Activity: Every entry below must be transcribed exactly, with no line missing.

*** Source records Section Begins ***

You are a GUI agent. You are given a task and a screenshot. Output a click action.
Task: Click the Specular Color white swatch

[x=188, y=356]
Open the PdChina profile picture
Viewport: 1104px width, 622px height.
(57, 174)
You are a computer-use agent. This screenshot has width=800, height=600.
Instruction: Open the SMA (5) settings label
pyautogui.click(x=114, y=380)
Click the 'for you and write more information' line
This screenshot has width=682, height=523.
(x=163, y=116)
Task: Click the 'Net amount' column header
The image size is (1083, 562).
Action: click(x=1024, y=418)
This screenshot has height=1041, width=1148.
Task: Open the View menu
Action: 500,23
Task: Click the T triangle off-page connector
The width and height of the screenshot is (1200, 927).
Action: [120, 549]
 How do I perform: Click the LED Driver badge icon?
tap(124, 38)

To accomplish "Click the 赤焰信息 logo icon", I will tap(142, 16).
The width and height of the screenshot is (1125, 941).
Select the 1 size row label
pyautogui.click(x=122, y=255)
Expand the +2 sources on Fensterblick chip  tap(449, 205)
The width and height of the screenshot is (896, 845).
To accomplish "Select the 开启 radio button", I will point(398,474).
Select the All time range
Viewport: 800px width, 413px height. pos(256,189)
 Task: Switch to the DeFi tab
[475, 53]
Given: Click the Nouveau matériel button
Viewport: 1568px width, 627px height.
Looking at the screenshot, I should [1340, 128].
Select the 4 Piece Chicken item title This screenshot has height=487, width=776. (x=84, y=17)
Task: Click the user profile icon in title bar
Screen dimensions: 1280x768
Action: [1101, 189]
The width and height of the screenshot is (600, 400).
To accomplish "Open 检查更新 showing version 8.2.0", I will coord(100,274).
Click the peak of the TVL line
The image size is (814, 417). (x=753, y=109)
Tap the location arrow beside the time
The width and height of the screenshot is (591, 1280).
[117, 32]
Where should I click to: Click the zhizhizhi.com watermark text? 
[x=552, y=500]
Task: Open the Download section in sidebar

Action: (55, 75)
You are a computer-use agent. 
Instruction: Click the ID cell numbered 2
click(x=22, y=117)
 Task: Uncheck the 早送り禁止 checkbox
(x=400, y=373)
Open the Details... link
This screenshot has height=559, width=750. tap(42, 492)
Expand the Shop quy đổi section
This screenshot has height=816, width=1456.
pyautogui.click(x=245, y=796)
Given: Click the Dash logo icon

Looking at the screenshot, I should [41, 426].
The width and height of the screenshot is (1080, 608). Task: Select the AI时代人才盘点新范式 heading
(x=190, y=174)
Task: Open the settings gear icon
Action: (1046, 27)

*** Source records Section Ends ***

Output for this task:
You are a GUI agent. You are given a task and a screenshot. Output a click action.
Task: Click the Specular Color white swatch

[x=188, y=356]
Open the PdChina profile picture
Viewport: 1104px width, 622px height.
(57, 174)
You are a computer-use agent. This screenshot has width=800, height=600.
Instruction: Open the SMA (5) settings label
pyautogui.click(x=114, y=380)
Click the 'for you and write more information' line
This screenshot has width=682, height=523.
(x=163, y=116)
Task: Click the 'Net amount' column header
The image size is (1083, 562).
Action: click(x=1024, y=418)
This screenshot has height=1041, width=1148.
Task: Open the View menu
Action: 500,23
Task: Click the T triangle off-page connector
The width and height of the screenshot is (1200, 927).
Action: [120, 549]
 How do I perform: Click the LED Driver badge icon?
tap(124, 38)

To accomplish "Click the 赤焰信息 logo icon", I will tap(142, 16).
The width and height of the screenshot is (1125, 941).
Select the 1 size row label
pyautogui.click(x=122, y=255)
Expand the +2 sources on Fensterblick chip  tap(449, 205)
The width and height of the screenshot is (896, 845).
To accomplish "Select the 开启 radio button", I will point(398,474).
Select the All time range
Viewport: 800px width, 413px height. pos(256,189)
 Task: Switch to the DeFi tab
[475, 53]
Given: Click the Nouveau matériel button
Viewport: 1568px width, 627px height.
Looking at the screenshot, I should [1340, 128].
Select the 4 Piece Chicken item title This screenshot has height=487, width=776. (x=84, y=17)
Task: Click the user profile icon in title bar
Screen dimensions: 1280x768
Action: [1101, 189]
The width and height of the screenshot is (600, 400).
To accomplish "Open 检查更新 showing version 8.2.0", I will coord(100,274).
Click the peak of the TVL line
The image size is (814, 417). (x=753, y=109)
Tap the location arrow beside the time
The width and height of the screenshot is (591, 1280).
[117, 32]
Where should I click to: Click the zhizhizhi.com watermark text? 
[x=552, y=500]
Task: Open the Download section in sidebar

Action: (55, 75)
You are a computer-use agent. 
Instruction: Click the ID cell numbered 2
click(x=22, y=117)
 Task: Uncheck the 早送り禁止 checkbox
(x=400, y=373)
Open the Details... link
This screenshot has height=559, width=750. tap(42, 492)
Expand the Shop quy đổi section
This screenshot has height=816, width=1456.
pyautogui.click(x=245, y=796)
Given: Click the Dash logo icon

Looking at the screenshot, I should [41, 426].
The width and height of the screenshot is (1080, 608). Task: Select the AI时代人才盘点新范式 heading
(x=190, y=174)
Task: Open the settings gear icon
Action: (1046, 27)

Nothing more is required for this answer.